Strengths and limitations
The strength of our study includes the assessment of cognitive performance and neuroimaging data supposed to reflect different brain pathologies using one single data set of patients with cognitive symptoms. In this way, between-parameter interactions can be depicted more clearly. Moreover, the group of patients studied was heterogeneous with regard to the underlying pathologies as well as the degree of cognitive decline (MMSE scores 6–30); these characteristics allow the identification of imaging parameters, which reflect the cognitive status under various circumstances with high accuracy.

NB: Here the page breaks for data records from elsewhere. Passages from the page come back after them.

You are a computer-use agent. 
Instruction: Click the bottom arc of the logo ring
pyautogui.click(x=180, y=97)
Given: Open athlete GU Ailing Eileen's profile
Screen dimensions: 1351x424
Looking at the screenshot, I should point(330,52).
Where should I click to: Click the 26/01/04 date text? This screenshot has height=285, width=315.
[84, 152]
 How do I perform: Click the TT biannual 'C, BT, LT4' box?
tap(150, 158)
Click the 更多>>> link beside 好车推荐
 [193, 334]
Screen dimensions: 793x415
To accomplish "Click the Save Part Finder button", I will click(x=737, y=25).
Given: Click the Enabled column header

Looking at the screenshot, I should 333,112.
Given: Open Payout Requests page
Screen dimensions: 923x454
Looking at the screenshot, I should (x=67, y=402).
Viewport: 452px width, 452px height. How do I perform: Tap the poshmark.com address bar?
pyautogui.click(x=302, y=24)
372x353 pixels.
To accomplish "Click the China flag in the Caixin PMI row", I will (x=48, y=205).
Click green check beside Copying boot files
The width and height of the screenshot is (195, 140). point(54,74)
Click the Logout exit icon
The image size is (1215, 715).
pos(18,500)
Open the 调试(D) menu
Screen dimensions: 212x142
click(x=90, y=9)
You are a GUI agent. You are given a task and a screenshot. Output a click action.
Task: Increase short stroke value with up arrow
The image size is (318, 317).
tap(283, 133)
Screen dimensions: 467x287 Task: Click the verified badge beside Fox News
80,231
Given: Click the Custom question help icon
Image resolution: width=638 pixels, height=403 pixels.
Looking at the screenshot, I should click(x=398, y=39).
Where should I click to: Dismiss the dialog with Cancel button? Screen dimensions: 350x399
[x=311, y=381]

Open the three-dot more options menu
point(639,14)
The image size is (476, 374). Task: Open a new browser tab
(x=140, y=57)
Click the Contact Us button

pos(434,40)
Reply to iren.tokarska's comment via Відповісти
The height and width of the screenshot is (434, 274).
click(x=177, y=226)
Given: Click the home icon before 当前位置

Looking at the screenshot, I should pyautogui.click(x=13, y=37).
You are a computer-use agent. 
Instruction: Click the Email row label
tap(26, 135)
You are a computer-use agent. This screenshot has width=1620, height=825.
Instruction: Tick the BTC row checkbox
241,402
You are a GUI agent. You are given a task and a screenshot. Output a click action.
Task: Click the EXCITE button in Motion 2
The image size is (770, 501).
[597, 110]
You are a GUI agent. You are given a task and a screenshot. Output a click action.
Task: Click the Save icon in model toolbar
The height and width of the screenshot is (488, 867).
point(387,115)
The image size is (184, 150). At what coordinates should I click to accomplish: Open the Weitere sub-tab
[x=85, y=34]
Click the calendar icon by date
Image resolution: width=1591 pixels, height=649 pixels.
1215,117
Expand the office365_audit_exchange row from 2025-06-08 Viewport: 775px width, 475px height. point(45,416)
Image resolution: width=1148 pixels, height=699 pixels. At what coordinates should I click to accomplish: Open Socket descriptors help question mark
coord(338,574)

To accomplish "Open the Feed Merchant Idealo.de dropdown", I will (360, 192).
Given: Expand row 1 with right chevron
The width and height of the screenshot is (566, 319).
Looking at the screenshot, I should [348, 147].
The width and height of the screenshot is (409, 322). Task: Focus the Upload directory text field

Relative weaknesses of the current work are also acknowledged. First, MMSE does not test specifically for several cognitive domains, e.g., executive function, thus its use as the only test representing cognition is not optimal. We chose this approach since MMSE results were available in the majority of subjects (in comparison to other test results) thus allowing for robust analyses. Future studies should examine the transferability of our results on other neuropsychological tests that more comprehensively capture global cognitive function. Second, as already mentioned above, our study included a relatively small number of subjects. Moreover, the majority of them had normal MMSE scores (≥24). Another limitation is the method of investigating the association between cognition and large vessel atherosclerosis since calcification as visualized by CT is only part of the atherosclerotic process within the arterial wall. However, prior research has demonstrated that calcification volume is highly correlated with the histologically quantified plaque area and thus is a suitable measure for the total atherosclerotic plaque burden [49]. A final limitation is the use of different scanners as intuitively a 3.0 T MRI system is more sensitive in WMH depiction than a 1.5 T system and this potentially could result in differences in WMH load depending on the scanner used for patient examination. Scientific data on this topic, to the best of our knowledge, is scarce, especially with regard to visual rating systems. Interestingly, one of the very few available studies did not find any differences in the extent of WMHs when comparing a 1.5 T with a 7.0 T scanner [50], suggesting that the same may be true for the comparison between 1.5 T and 3.0 T. And even if differences between scanners in WMH detection exist, we think that a visual rating system as used here with an easy-to-perform attribution of WMHs to four categories is a relatively robust approach and thus the impact of different scanners on the presented results should be of small importance.
Conclusion
Our study shows that across the investigated parameters only information derived from FDG PET imaging was linked to and predicted cognitive performance in a heterogeneous group of patients with a variety of possible causes for cognitive symptoms including mixed diagnoses. The reason for this finding is probably the ability of FDG PET imaging to not only depict neurodegeneration— although this is apparently the main target— but also other pathological processes such as vascular dysfunction/small vessel disease; this makes the examination a very sensitive and specific imaging-based mirror of cognitive performance, independent of the underlying pathology, and underlines its usefulness as a diagnostic tool in the general work-up of patients with cognitive symptoms, e.g., in the setting of a memory clinic.
Parameters of vascular dysfunction as depicted by conventional MRI and CT were less adequate to reflect cognitive performance in such a situation, most likely because they reflect one pathology complex only and thus are insensitive to other pathologies that may come along with cognitive worsening. In case of WMHs, also their lower specificity for vascular pathology may play a role.